Por qué soy escéptico con respecto al periodismo de datos

Lo dejé dicho hace un tiempo: en algún momento de esta charla expresé mis motivos.

Hay iniciativas muy encomiables que abogan por la apertura de datos. Convengo que la disponibilidad de datos de organizaciones púbicas y privadas facilitaría su fiscalización. En particular, la fiscalización que realiza la prensa: su acción sería más eficaz de no tener que jugar al gato y al ratón.

Pero hay motivos para el escepticismo. Hay motivos para pensar que la liberación de datos es condición hasta cierto punto necesaria pero en modo alguno suficiente para alcanzar esos loables objetivos. Existen dos contraejemplos rotundos.
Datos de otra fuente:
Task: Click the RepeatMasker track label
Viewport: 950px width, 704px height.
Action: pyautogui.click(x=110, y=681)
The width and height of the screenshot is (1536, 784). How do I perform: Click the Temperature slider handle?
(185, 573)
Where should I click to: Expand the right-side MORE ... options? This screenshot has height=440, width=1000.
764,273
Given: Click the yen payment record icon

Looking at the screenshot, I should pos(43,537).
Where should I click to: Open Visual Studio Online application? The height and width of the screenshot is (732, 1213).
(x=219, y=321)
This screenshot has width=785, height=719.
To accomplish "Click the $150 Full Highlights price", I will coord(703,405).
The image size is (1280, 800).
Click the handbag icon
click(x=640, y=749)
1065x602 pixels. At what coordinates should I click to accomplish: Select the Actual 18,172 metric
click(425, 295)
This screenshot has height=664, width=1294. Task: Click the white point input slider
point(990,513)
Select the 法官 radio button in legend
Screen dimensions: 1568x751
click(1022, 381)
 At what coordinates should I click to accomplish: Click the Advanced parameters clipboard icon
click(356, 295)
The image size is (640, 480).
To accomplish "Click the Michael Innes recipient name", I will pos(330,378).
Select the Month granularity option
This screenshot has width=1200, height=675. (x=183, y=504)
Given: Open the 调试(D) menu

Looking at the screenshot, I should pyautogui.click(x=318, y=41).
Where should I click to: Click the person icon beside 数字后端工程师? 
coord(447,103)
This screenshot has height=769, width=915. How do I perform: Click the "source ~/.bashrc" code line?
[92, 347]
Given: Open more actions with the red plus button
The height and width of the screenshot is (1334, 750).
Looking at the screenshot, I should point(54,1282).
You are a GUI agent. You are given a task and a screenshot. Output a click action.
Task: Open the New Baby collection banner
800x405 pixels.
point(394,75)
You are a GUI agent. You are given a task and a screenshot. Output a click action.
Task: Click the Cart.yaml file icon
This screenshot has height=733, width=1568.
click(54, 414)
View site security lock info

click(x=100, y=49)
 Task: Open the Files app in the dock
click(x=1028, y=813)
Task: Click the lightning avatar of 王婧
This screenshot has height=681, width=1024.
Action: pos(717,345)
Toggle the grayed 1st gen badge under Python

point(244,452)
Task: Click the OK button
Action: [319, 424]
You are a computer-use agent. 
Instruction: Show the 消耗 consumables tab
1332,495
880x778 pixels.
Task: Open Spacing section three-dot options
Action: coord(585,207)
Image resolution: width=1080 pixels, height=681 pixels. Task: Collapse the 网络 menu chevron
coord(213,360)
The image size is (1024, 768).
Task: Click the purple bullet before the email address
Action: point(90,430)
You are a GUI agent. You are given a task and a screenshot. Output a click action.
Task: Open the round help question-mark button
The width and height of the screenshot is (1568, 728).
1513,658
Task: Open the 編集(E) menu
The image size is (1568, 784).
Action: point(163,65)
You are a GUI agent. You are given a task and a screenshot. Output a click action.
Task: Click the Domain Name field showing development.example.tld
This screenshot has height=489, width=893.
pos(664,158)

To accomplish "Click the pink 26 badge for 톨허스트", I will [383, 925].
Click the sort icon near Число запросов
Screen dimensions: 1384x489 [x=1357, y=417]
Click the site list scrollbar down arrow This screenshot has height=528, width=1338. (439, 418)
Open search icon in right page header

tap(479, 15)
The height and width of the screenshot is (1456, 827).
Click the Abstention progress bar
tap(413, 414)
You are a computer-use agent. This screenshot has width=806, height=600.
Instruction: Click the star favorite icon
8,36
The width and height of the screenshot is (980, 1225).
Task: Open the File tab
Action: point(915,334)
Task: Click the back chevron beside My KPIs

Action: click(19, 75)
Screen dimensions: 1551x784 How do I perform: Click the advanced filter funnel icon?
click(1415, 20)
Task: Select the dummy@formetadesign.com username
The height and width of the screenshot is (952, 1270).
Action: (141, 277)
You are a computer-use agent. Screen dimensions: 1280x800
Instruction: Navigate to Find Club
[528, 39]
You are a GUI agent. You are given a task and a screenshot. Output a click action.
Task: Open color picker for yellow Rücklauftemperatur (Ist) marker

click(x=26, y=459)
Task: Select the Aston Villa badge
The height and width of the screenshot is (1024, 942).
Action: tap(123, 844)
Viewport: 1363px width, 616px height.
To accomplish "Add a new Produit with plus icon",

Se refieren a ámbitos en los que la información es pública, abundante e inmediata y que, además, tienen suma importancia periodística: economía y deportes.

Con o sin datos abundantes, públicos e inmediatos, el periodismo deportivo es una birria (me cuentan, porque no lo sigo).

Con o son datos abundantes, públicos e inmediatos, el periodismo económico (en España) es otra birria. (Aunque en lugar de birria pudiera haber escrito «contubernio de opacos aunque adivinables intereses»).

Lo dije en su día, pero hoy, en plena resaca del affaire Gowex, no está mal recordarlo.